Several states and some religious health care providers joined together to challenge the new HHS Rule, not in its entirety but in a focused attack on the inclusion of “gender identity” and “termination of pregnancy” in the non-discrimination provisions. Blatantly forum shopping, they filed their suit in the U.S. District Court in Wichita Falls, an outpost of the Northern District of Texas where Judge O’Connor, the only judge assigned to that courthouse, sits a few days every month. (O’Connor’s chambers are in Fort Worth, the location of his home courtroom.) Filing in a major city would subject the plaintiffs to a random assignment of a judge; filing in Wichita Falls guaranteed that their case would be heard by Judge O’Connor. O’Connor, who was appointed by President George W. Bush, has a propensity to issue nationwide injunctions against regulatory actions of the Obama Administration on grounds that they exceed executive branch authority. His August 21 preliminary injunction in the Title IX case was not his first. There is no logical reason why this case should have been filed in the Wichita Falls court, but plaintiffs can claim proper venue there by pointing to local members of the co-plaintiff Christian Medical & Dental Association (CMDA), a national organization, who may reside within the geographical confines of the Wichita Falls court, or to local Texas state agencies whose operation in that area would be affected. (The court does not engage in a venue analysis, despite the obvious forum-shopping.) Other private plaintiffs are Franciscan Alliance, Inc. and its wholly owned entity Specialty Physicians of Illinois LLC. The public plaintiffs are the states of Texas, Wisconsin, Nebraska, Kansas, Louisiana, Arizona, Kentucky and Mississippi. The heavy hand of Texas Attorney General Ken Paxton looms over the litigation, since Paxton has said, in effect, that his job is to sue the federal government every day on behalf of the right of Texas to operate free of federal regulatory constraints. Plaintiffs moved for partial summary judgment or, in the alternative, a preliminary injunction, on October 21, 2016, and the court agreed to expedite briefing and hearing so as to be able to rule, at least on the preliminary injunction, before the Rule could go into effect on January 1.

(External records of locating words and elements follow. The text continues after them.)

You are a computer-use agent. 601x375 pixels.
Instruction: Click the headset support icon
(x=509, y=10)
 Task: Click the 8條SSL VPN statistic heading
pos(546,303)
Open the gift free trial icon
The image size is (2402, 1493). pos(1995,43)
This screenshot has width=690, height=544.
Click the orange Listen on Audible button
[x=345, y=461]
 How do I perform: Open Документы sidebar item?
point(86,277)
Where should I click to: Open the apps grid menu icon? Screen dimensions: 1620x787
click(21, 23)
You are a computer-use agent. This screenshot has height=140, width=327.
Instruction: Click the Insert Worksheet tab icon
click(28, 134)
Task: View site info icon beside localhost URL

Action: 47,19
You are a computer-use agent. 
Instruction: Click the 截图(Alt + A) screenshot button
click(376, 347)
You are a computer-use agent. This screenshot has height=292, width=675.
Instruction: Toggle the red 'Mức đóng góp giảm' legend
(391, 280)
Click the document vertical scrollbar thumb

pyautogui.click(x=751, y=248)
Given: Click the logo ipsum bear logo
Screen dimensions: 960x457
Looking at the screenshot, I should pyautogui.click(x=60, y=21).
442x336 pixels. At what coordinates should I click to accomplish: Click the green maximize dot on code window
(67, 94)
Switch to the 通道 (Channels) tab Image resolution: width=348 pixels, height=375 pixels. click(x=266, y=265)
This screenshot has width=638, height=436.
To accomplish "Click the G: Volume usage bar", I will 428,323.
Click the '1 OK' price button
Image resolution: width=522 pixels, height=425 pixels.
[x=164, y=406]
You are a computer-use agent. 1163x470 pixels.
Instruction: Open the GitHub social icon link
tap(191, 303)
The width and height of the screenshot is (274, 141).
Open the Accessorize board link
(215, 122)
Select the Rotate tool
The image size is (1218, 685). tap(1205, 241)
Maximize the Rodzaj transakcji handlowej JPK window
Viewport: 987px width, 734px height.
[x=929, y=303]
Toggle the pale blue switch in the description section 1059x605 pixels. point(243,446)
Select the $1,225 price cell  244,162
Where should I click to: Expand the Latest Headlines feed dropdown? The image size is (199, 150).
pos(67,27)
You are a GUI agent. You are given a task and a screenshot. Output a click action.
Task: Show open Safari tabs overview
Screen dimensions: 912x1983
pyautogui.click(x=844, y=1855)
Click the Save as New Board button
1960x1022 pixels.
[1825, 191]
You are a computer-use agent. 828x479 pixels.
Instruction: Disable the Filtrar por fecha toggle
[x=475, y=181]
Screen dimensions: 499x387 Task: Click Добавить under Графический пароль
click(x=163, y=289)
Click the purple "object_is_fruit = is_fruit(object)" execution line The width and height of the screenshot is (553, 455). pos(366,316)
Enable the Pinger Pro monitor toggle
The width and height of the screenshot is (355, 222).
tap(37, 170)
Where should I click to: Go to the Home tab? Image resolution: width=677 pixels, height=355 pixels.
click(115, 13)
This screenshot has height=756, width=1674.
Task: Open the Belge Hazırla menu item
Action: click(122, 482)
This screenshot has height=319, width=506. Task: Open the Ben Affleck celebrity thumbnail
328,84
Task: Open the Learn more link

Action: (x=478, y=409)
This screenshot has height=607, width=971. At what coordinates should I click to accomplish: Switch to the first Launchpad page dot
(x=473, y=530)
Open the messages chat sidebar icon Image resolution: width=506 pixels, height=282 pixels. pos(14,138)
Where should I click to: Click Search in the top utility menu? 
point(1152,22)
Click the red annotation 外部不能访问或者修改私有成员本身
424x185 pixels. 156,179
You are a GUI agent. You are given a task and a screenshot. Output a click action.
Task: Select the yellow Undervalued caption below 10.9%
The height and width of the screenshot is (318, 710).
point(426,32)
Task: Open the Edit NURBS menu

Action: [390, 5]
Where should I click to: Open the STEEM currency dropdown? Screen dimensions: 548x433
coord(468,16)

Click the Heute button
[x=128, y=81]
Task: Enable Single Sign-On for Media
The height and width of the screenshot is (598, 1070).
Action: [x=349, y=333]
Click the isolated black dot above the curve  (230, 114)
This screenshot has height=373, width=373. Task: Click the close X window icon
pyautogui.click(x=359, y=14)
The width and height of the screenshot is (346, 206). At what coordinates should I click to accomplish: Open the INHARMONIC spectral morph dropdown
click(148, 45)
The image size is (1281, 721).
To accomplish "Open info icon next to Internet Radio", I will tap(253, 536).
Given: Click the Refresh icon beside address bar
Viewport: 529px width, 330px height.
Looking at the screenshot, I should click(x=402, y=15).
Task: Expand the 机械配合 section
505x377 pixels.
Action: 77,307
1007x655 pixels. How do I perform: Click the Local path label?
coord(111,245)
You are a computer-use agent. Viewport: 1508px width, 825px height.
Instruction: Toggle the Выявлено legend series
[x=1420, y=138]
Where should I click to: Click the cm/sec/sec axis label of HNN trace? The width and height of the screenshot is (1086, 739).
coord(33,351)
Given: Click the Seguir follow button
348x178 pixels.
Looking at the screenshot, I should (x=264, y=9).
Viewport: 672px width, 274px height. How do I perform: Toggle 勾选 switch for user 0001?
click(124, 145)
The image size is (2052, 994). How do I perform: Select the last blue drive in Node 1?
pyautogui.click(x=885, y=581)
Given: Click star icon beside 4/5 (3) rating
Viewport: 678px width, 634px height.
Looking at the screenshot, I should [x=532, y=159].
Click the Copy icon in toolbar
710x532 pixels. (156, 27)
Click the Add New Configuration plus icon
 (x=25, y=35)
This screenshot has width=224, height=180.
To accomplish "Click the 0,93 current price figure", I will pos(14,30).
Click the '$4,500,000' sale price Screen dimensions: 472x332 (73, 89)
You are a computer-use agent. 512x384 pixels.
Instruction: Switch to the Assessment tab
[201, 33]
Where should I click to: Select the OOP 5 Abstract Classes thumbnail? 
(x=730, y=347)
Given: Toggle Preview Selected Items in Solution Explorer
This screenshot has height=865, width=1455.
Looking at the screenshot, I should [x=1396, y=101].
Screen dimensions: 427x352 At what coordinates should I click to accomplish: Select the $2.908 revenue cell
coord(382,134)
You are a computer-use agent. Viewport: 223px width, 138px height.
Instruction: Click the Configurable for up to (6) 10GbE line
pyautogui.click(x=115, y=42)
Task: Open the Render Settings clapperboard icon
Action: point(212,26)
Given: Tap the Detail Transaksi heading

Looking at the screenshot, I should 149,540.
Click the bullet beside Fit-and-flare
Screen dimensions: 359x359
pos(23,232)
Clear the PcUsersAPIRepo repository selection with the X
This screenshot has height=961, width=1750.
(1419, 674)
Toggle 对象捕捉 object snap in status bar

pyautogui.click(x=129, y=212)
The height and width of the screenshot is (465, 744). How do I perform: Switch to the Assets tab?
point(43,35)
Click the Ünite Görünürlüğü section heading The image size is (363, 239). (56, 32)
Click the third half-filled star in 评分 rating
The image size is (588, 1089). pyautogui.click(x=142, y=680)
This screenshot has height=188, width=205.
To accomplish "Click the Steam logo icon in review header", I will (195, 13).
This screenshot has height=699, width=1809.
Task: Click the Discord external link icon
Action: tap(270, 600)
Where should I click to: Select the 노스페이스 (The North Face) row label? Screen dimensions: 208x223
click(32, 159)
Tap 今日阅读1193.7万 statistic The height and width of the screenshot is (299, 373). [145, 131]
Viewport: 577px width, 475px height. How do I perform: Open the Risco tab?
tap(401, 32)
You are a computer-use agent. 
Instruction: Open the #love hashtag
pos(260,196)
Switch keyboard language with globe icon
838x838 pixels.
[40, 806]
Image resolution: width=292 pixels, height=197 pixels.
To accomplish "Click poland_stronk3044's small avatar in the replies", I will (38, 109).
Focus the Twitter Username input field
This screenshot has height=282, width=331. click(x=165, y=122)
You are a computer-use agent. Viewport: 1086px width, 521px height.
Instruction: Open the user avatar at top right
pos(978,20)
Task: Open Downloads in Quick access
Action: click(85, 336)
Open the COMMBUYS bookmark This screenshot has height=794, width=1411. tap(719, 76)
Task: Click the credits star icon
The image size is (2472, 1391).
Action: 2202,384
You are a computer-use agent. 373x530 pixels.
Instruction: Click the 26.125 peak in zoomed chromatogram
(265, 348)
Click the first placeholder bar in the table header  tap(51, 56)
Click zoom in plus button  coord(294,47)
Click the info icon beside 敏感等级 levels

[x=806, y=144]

There is a basic argument between the parties as to the requirements imposed by the Rule. The plaintiffs argue that under the rule they would be required to provide gender transition surgery and abortions or suffer liability to patients and potential loss of federal funding eligibility. They claim that this would violate their rights under the Religious Freedom Restoration Act, and that the government’s interpretation of the ban on sex discrimination to cover “gender identity” and “termination of pregnancy” went beyond regulatory authority. HHS argues that the rule does not compel either procedure in every case, merely banning discrimination on these bases. Thus, for example, it could be argued, if a health care provider/institution performs mastectomies, it may not take the position that it will perform a mastectomy for a woman as a treatment for breast cancer but will not perform a mastectomy for a transgender man as part of his transition process, as this would be sex discrimination. Both women and transgender men are entitled to mastectomies. Similar arguments are made for a variety of the component parts of procedures, including, for example, hormone therapy, sterilization procedures and the like. A woman suffering an estrogen deficiency can receive hormone therapy, and so can a transgender woman; depriving the transgender woman of estrogen therapy because she was identified male at birth is sex discrimination. In effect, argue the private plaintiffs, the non-discrimination requirement would inevitably require them to perform procedures that violate their religious views, and, argue the public plaintiffs, would require them to violate various state laws and regulations, such as banning the termination of pregnancies in state facilities or the use of state Medicaid funds for gender transition or pregnancy termination procedures. Judge O’Connor agreed with the private plaintiffs that however the dispute over interpretation is resolved, there is a likelihood that their exercise of religion would be substantially burdened.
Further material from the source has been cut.